[Data extracted from a collection]

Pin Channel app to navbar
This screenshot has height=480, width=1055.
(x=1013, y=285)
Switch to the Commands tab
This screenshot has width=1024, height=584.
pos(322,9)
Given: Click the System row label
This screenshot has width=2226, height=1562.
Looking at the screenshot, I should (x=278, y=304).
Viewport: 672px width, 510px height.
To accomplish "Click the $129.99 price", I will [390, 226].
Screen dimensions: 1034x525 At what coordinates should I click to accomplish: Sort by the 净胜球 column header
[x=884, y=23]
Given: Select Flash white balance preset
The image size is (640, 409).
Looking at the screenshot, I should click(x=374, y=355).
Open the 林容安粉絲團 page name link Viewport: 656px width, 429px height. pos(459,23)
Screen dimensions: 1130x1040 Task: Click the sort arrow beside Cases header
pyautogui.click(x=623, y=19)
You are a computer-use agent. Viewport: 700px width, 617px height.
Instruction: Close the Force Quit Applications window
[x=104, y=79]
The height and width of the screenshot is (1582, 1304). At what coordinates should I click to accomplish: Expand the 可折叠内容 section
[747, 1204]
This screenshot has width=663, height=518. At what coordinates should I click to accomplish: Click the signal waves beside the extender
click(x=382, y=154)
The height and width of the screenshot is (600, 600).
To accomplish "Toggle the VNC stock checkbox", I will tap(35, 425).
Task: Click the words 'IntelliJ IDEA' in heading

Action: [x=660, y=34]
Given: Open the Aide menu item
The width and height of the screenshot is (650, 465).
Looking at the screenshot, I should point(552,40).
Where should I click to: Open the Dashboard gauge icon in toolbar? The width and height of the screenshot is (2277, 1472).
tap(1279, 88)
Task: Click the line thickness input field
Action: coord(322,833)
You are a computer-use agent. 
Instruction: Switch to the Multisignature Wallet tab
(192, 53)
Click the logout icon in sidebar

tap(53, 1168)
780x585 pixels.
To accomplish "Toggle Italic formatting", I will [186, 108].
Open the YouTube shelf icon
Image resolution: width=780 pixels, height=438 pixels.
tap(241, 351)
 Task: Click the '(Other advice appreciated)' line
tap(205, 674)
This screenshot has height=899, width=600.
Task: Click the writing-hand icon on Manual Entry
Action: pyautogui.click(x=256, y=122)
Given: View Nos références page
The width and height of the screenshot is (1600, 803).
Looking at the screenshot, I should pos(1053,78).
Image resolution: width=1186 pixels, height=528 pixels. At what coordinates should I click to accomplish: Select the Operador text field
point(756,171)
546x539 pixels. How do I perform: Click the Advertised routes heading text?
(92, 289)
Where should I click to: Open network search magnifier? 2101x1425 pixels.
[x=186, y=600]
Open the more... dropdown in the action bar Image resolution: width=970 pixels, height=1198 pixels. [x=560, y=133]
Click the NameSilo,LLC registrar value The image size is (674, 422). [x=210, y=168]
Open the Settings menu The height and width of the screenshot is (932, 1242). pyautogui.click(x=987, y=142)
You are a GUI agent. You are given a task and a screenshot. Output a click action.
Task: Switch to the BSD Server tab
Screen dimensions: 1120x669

● Requirements
Please copy out all of the records above, word for word.

● In response
Pin Channel app to navbar
This screenshot has height=480, width=1055.
(x=1013, y=285)
Switch to the Commands tab
This screenshot has width=1024, height=584.
pos(322,9)
Given: Click the System row label
This screenshot has width=2226, height=1562.
Looking at the screenshot, I should (x=278, y=304).
Viewport: 672px width, 510px height.
To accomplish "Click the $129.99 price", I will [390, 226].
Screen dimensions: 1034x525 At what coordinates should I click to accomplish: Sort by the 净胜球 column header
[x=884, y=23]
Given: Select Flash white balance preset
The image size is (640, 409).
Looking at the screenshot, I should click(x=374, y=355).
Open the 林容安粉絲團 page name link Viewport: 656px width, 429px height. pos(459,23)
Screen dimensions: 1130x1040 Task: Click the sort arrow beside Cases header
pyautogui.click(x=623, y=19)
You are a computer-use agent. Viewport: 700px width, 617px height.
Instruction: Close the Force Quit Applications window
[x=104, y=79]
The height and width of the screenshot is (1582, 1304). At what coordinates should I click to accomplish: Expand the 可折叠内容 section
[747, 1204]
This screenshot has width=663, height=518. At what coordinates should I click to accomplish: Click the signal waves beside the extender
click(x=382, y=154)
The height and width of the screenshot is (600, 600).
To accomplish "Toggle the VNC stock checkbox", I will tap(35, 425).
Task: Click the words 'IntelliJ IDEA' in heading

Action: [x=660, y=34]
Given: Open the Aide menu item
The width and height of the screenshot is (650, 465).
Looking at the screenshot, I should point(552,40).
Where should I click to: Open the Dashboard gauge icon in toolbar? The width and height of the screenshot is (2277, 1472).
tap(1279, 88)
Task: Click the line thickness input field
Action: coord(322,833)
You are a computer-use agent. 
Instruction: Switch to the Multisignature Wallet tab
(192, 53)
Click the logout icon in sidebar

tap(53, 1168)
780x585 pixels.
To accomplish "Toggle Italic formatting", I will [186, 108].
Open the YouTube shelf icon
Image resolution: width=780 pixels, height=438 pixels.
tap(241, 351)
 Task: Click the '(Other advice appreciated)' line
tap(205, 674)
This screenshot has height=899, width=600.
Task: Click the writing-hand icon on Manual Entry
Action: pyautogui.click(x=256, y=122)
Given: View Nos références page
The width and height of the screenshot is (1600, 803).
Looking at the screenshot, I should pos(1053,78).
Image resolution: width=1186 pixels, height=528 pixels. At what coordinates should I click to accomplish: Select the Operador text field
point(756,171)
546x539 pixels. How do I perform: Click the Advertised routes heading text?
(92, 289)
Where should I click to: Open network search magnifier? 2101x1425 pixels.
[x=186, y=600]
Open the more... dropdown in the action bar Image resolution: width=970 pixels, height=1198 pixels. [x=560, y=133]
Click the NameSilo,LLC registrar value The image size is (674, 422). [x=210, y=168]
Open the Settings menu The height and width of the screenshot is (932, 1242). pyautogui.click(x=987, y=142)
You are a GUI agent. You are given a task and a screenshot. Output a click action.
Task: Switch to the BSD Server tab
Screen dimensions: 1120x669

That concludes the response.